Immunodeficiency-Associated Lymphoproliferative Disorders Other Than PTLD (in Primary Immune Deficiency, HIV, and Iatrogenic Conditions)

Abstract

This chapter discusses the three categories of lymphoproliferative disorders arising from immune deficiencies: primary immune deficiency, human immunodeficiency virus (HIV) infection, and iatrogenic medication. Posttransplant lymphoproliferative disorder is discussed in a separate chapter. In all three categories, various forms of immune suppression result in increased risks of developing lymphoproliferative disorders. In primary immune deficiency, compromised humoral immunity, cellular immunity, or both are associated with inherited or congenital disorders that result in increased incidence of lymphoid neoplasms.
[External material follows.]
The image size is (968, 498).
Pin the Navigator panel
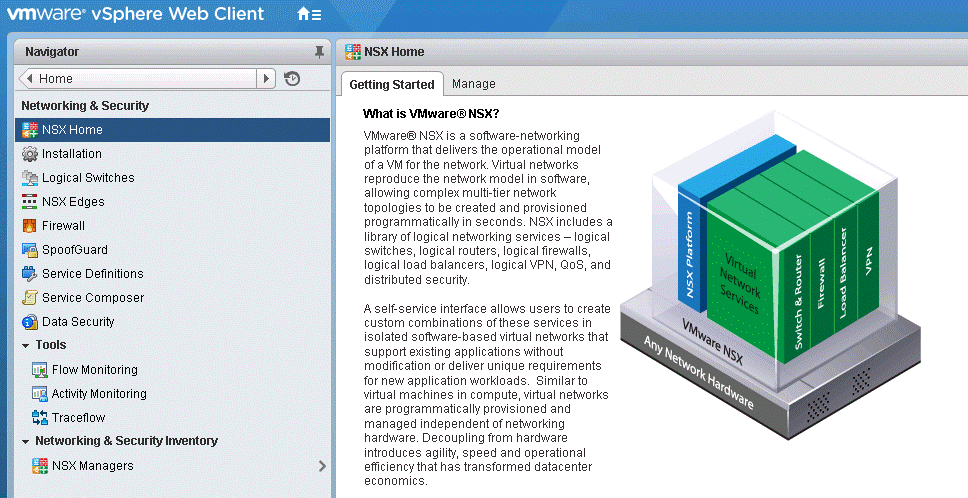(319, 51)
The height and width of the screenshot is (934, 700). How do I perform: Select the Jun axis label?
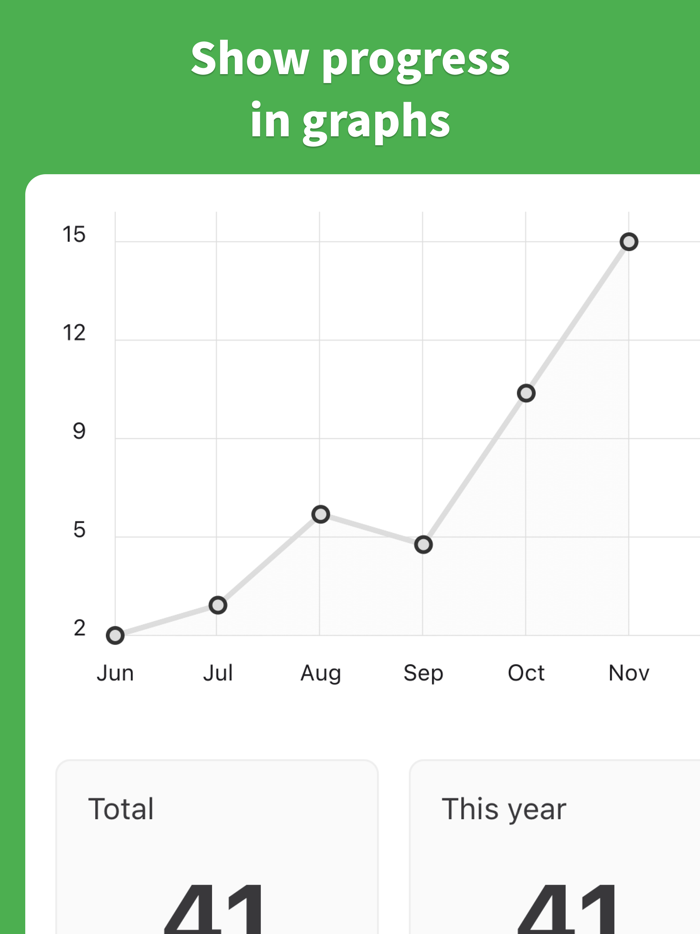point(115,673)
These lymphomas most commonly arise in children and young adults. In HIV infection, cellular immunities are compromised by direct viral infection of helper/inducer T cells. In conditions associated with iatrogenic medication, lymphomas arise after prolonged immune suppression by cytotoxic chemotherapy or immune modulatory therapy. These drugs suppress and modulate cellular and humoral immunities resulting in immunologic dysregulation and lymphoid hyperactivation. Although the etiologies of the immune deficiencies vary in these disorders, they result in similar consequences with dysregulation and suppression of immune system and increased risk of lymphomas most commonly EBV-driven large cell and aggressive lymphomas.